Rotenberg Jr. is not under sanctions, but the assets of his company were frozen last fall, since Boris Rotenberg was a major creditor to Långvik Capital.

The decision to block €120,000 was issued on January 26 by the Helsinki District Court. “It is unusual for Finnish law that the funds were confiscated from the tax office, and not from my client,” said Roman Rotenberg’s lawyer Mikko Mantere.

The lawyer added that Rotenberg paid the tax from his own funds, but did not disclose the origin of the money.

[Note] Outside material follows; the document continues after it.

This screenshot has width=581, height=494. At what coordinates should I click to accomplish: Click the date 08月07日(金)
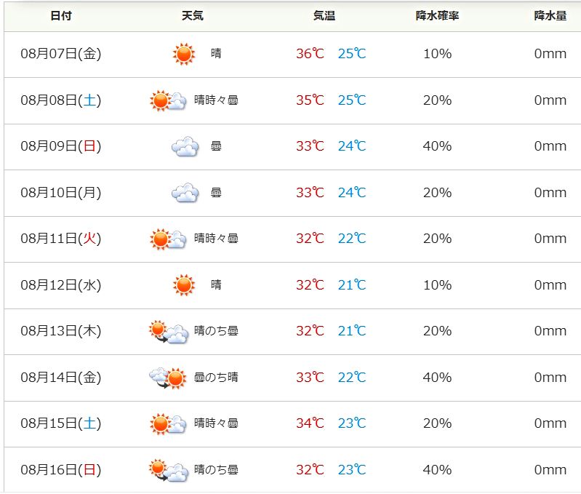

Boris Rotenberg came under European sanctions in April last year. Previously, he was only under US sanctions (together with his brother Arkady, he was added to the SDN list back in 2014).

In 2017, four European banks stopped servicing accounts associated with Rotenberg, from which he, among other things, paid fees in Finland (he has the citizenship of this country). The refusal was related to the American law, according to which banks face secondary sanctions for "substantial financial transactions" in the interests of a Russian on the SDN list.

The businessman filed a lawsuit against banks, but lost the case in 2020. The Helsinki District Court ruled that Rotenberg did not prove that he was a resident of the European Economic Area, and therefore could not qualify for basic banking services in accordance with the Finnish law on credit institutions. In addition, the court agreed with the banks' arguments that they were not entitled under Finnish law to take the risk of blocking access to the US financial system.